What can hypnosis help with?
Hypnosis helps change attitudes, which is the key to changing behavior. With hypnosis, a person is empowered, and made independent enough to solve his/her own problems. With hypnosis a person can change behaviors that would otherwise seem difficult, if not impossible, to change.
Hypnosis can also improve your essential experience of life, in all its circumstances. Only within the past 40 years have scientists become equipped with instruments, techniques and methods for accurately separating the facts of hypnosis from exaggerated claims. The study of hypnotic phenomena is now properly held within the domain of normal cognitive science, with papers on hypnosis published in many major scientific and medical journals. Newest clinical research findings reveal, however, that hypnosis and hypnotic suggestion, when used properly, can powerfully alter cognitive processes as diverse as memory and pain perception.

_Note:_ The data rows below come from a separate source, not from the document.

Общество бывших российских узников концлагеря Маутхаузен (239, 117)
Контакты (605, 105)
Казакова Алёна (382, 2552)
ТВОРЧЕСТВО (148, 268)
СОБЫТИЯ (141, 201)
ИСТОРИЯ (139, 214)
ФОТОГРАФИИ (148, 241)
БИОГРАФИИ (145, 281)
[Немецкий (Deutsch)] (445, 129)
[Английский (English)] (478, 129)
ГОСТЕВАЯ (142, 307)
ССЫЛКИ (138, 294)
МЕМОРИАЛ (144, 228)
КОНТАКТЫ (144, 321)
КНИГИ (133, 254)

Hypnosis is not talk therapy, and does not include advising, diagnosing or prescribing. That would be the domain of other professionals, usually licensed to counsel. The primary aim of hypnosis itself is self-healing, and self change. The hypnotist's job is to assist the subject to achieve those natural states of mind where healing and change best happen. Used correctly, hypnosis is especially useful for tapping into that awesome power of the human mind.
Points of Interest:
- Hypnotic procedures are natural and safe and no more distressing than history lectures in high school.
- Hypnotized subjects may be relaxed, but they are fully awake; and a person can be in a hypnotic state while running, or dancing, or driving.
- Many research tests show placebo responsiveness and hypnotizability are not correlated.
- Hypnotized subjects are perfectly capable of saying no, or terminating hypnosis, all by themselves. And there is research available to show that as well.
Is hypnosis real... and answers to other common questions about hypnosis might be your first insight to this timeless, natural and effective process. If you can think it, and believe it, hypnosis can help make it so.
Hypnosis cannot, and should not, stand alone as the sole medical or psychological intervention for any disorder. Hypnosis should not be used instead of appropriate medical, dental, or psychological treatment, and any individual with a medical or psychological problem should first consult a qualified health care provider for diagnosis and professional advice. Hypnosis should only be practiced by those who have been appropriately trained, who practice appropriately, and within the scope of their training.